C see Doodson, Cartwright or Amin for tables of r,a,b,c,d,e,phi
C for several distinct decompositions. The _first_ constituent
C should (following common practice) be M2.
PROGRAM CALC_TIDE
IMPLICIT NONE
INTEGER NH
PARAMETER (NH=100)
REAL SIG(NH),G(NH),Hz(NH),R(NH),A(NH),B(NH),PHI(NH)
REAL C(NH),D(NH),E(NH)
REAL s,h,p,n,pp,pi,dtr
REAL V,fM2,uM2,T,tau,Long
REAL CDATUM
INTEGER nday,ndays,year,i,j,nmax
REAL time,height,contrib
integer month(12),nmonth
DATA Pi/3.14159245368979/
C Month Lengths
MONTH(1)=31
MONTH(2)=28
MONTH(3)=31
MONTH(4)=30
MONTH(5)=31
MONTH(6)=30
MONTH(7)=31
MONTH(8)=31
MONTH(9)=30
MONTH(10)=31
MONTH(11)=30
MONTH(12)=31
DTR=Pi/180.0
C This is the data file
WRITE(*,*)'Tide Calculator -- Alan Bain'
WRITE(*,*)'Any comments, please mail alanb@chiark.greenend.org.uk'
OPEN(20,'port.data',status='old',form='formatted')

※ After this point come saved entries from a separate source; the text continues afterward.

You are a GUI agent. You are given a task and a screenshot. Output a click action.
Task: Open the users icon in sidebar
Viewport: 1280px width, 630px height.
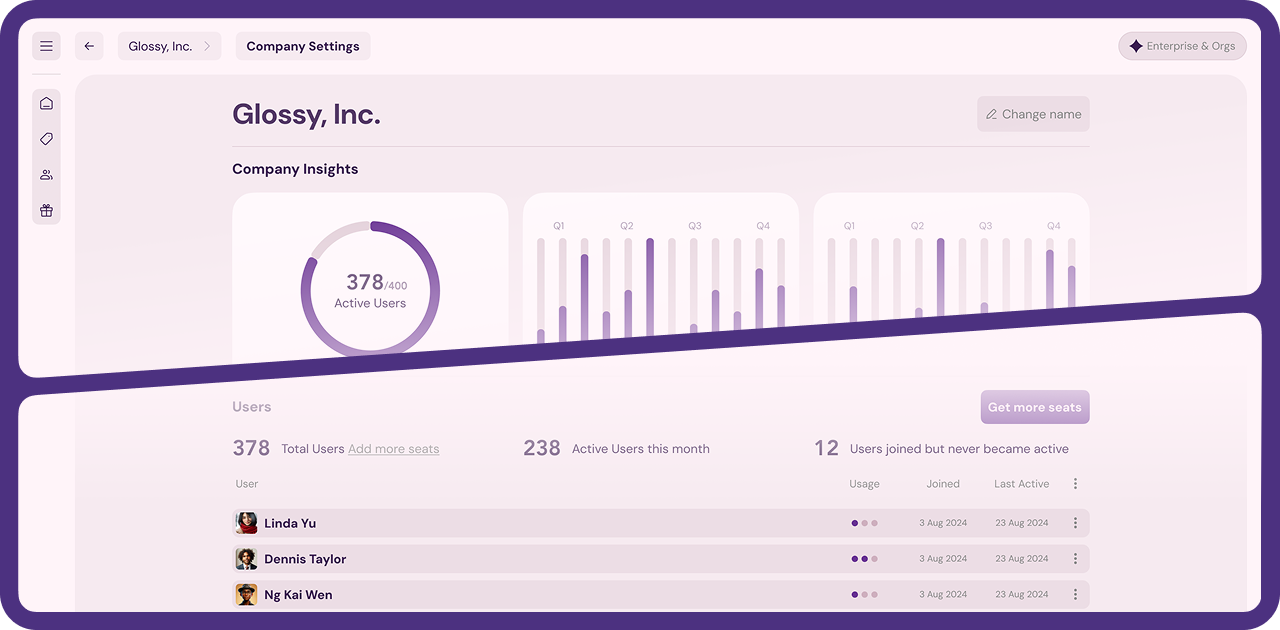(46, 175)
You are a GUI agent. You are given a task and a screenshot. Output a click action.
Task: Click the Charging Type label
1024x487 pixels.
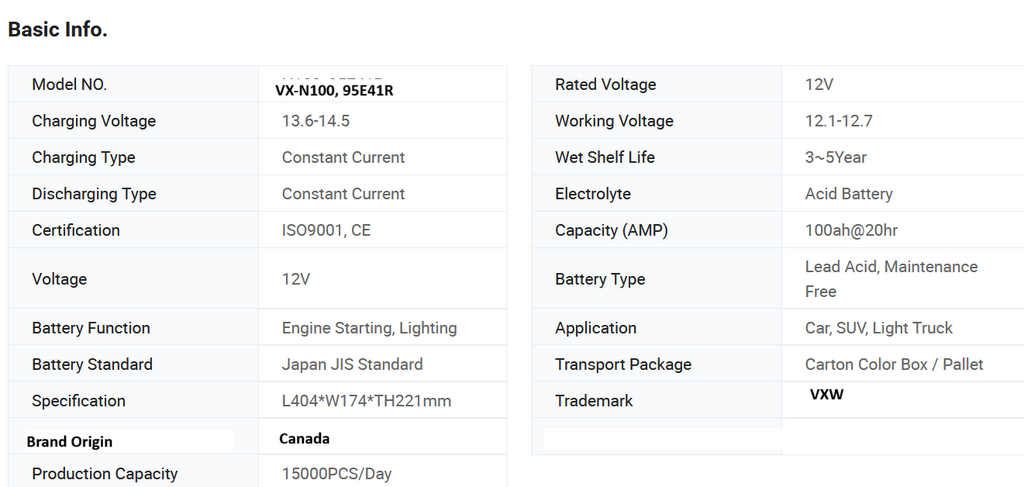[83, 158]
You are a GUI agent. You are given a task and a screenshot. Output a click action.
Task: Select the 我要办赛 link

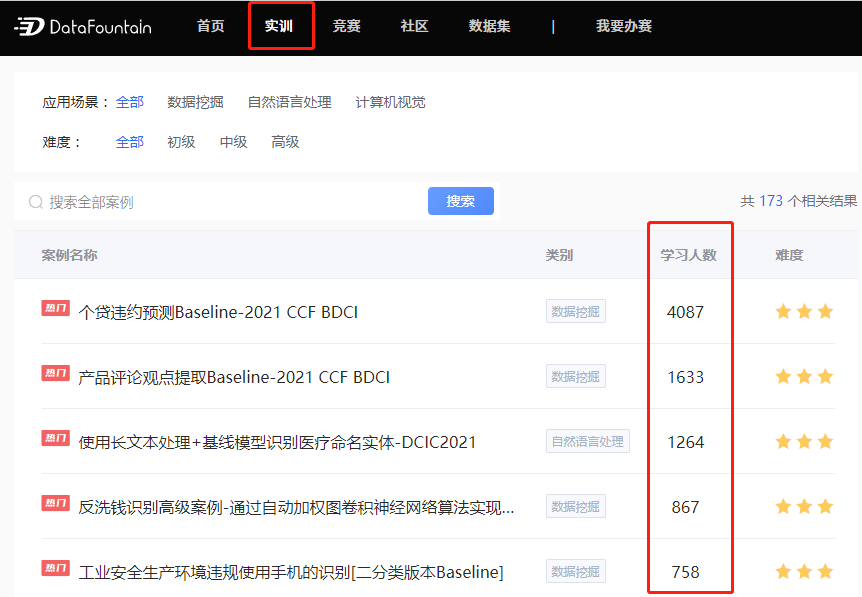click(624, 26)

C Mean solar time is (time) and starts at midnight GMT
READ(20,*)NMAX
READ(20,*)CDATUM
height=0.0
write(*,*)'Year?'
read(*,*)year
write(*,*)'Month?'
read(*,*)nmonth
write(*,*)'Day ?'
read(*,*)nday
write(*,*)'Time (hours from Midnight)?'
read(*,*)time
write(*,*)'Calculating Tides for Port'
write(*,*)'Year : ',year
write(*,*)'Day : ',nday
write(*,*)'Month : ',nmonth
write(*,*)'Time : ',time
Do I=1,NMAX
READ(20,*)R(I),A(i),B(i),C(i),D(i),E(i),PHI(I),
& SIG(I),Hz(I),G(I)
C This routine needs year and nday (days into the year).
ndays=0
Do J=1,(YEAR-1900)
IF ((J+1900)/4*4.eq.(j+1900)) then
ndays=ndays+366
month(2)=29
else
ndays=ndays+365
month(2)=28
endif
enddo
do j=1,(nmonth-1)
ndays=ndays+month(j)
enddo
C No leap centuries are allowed
ndays=ndays+(nday-1)
T=ndays/36525.0
write(*,*)T
C Convert mean solar days to Julian Centuries
C From Doodson 1921a
C Based on the ephemeris of Brown 1907
s=277.0248+481267.8906*T+0.0020*T*T
h=280.1895+36000.7689*T+0.0003*T*T
p=334.3853+4069.0340*T-0.0103*T*T
N=100.8432+1934.1420*T-0.0021*T*T
pp=281.2209+1.7192*T+0.0005*T*T
C Here T is in julian centuries since Midnight
C at Grenwich on the 1st Jan 1900
C Note a julian century is 26,525 mean solar days
C Now we know the astronomy at the required time
C V=r(i)*tau+a(i)*s+b(i)*h+c(i)*p+d(i)*N+e(i)*pp+phi(i)
V=(a(i)-r(i))*s+(b(i)+r(i))*h+c(i)*p+d(i)*N+e(i)*pp+
& phi(i)
C corrections to M2
uM2=-2.1*sin(N*DTR)
fM2=1.0-0.037*cos(N*DTR)
C Now to find the height of water contributed by this
C component calculate H cos (V+sig(i)*t+u-G)
if (i.ne.1) then
uM2=0.0
fM2=1.0
endif
contrib=Hz(i)*fM2*cos((V+sig(i)*time+uM2-G(i)+phi(i))*DTR)
height=height+contrib
enddo
height=height+cdatum
C Datum for the chart (usually obtained from the Admiralty Handbook)
write(*,*)'Height of Water (m) ',height
end